» **STATED GOAL 1**: In the forum post about communicating with a partner, how long has the writer been with him?
» **STATED GOAL 2**: Please carry on the forum post about communicating with a partner, picking up after its final question.

» **DOCUMENT SEGMENT**:
-------------------------

# How do I communicate with him?



## wantingmore (Nov 24, 2008)

I will try to not make this long. A Little background: We have been together for 7 years we have 1 child, a toddler.
He is a very kind and good man, yet very selfish and needy. He always puts himself first and everyone else comes second to what he wants. 
I have my faults too, I am learning that I am pretty needy myself.
I need to feel loved and appreciated and cared for. He does take good care of me. He is lacking in the loving and affection and the big one communication.
I have tried talking to him about this before, but I can see the look come across his face. He feels like a failure and he is not good enough etc. and it usually ends with me re-assuring him and me still not getting what I need.
I have tried starting every day normal conversations, It usually doesn't make it very far. Most of the time I feel that he is telling me what I want to hear so I will go away. This brings up trust issues. 
It just feels like the harder I try the more it is spiraling out of control. So I need some help/advice. HOw do I get us out of this rut before we get to deep?

-------------------------

» **SUPPLIED DATA**:

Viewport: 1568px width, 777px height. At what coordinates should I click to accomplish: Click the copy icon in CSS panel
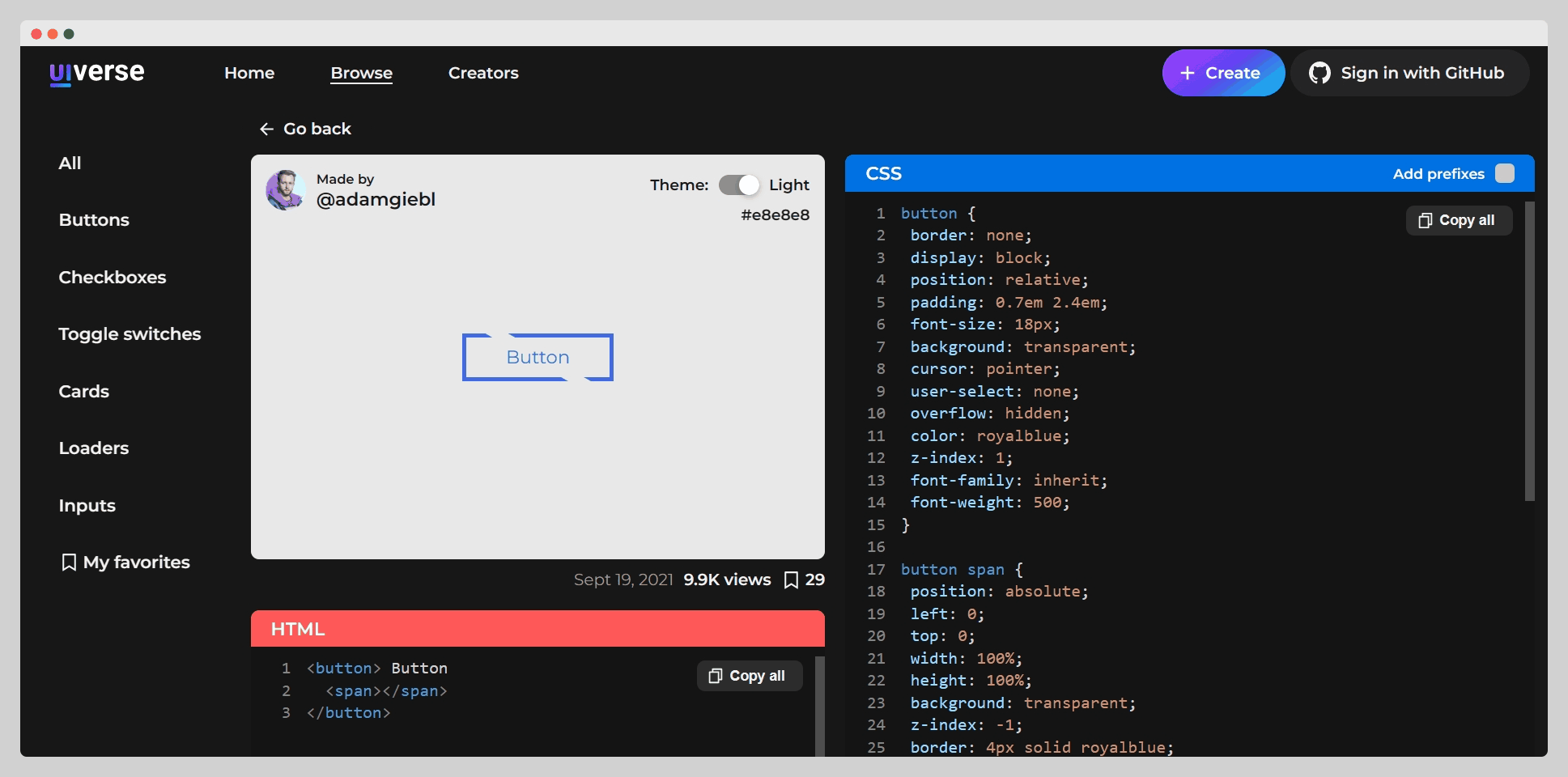[x=1426, y=220]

-------------------------

» **REPLY 1**: Seven years.

» **REPLY 2**:
Thanks!


----------



## Chopblock (Mar 21, 2008)

The key here is HOW you bring it up to him. When my gf overlooks the nice things I do, and can only complain about what is missing, I feel like a failure, and I lose the motivation to try. Why bother trying to please someone who will not be pleased.

I wager your husband is gun-shy. When you "communicate", do you focus on one issue at a time, and emphasize positive, as well as negative? Orrrr.... do you use the conversation as a gripe-fest, and fling a bunch of "I need more care, I need more time to myself, you didn't wash these dishes properly" then OF COURSE he is going to tell you what you want to hear just to shut you up.

The fact that you say you are needy too makes this very interesting. Do you KNOW what his needs are? Can you proactively see to them, and then see if he reciprocates? If he has been after you about more alone time, can you just out of the blue say "i'm going to take the kid tonight so you can ahve some time to yourself" and just leavei t at that. Don't bargain yet, don't fling that back on him later when YOU want something, just see what happens.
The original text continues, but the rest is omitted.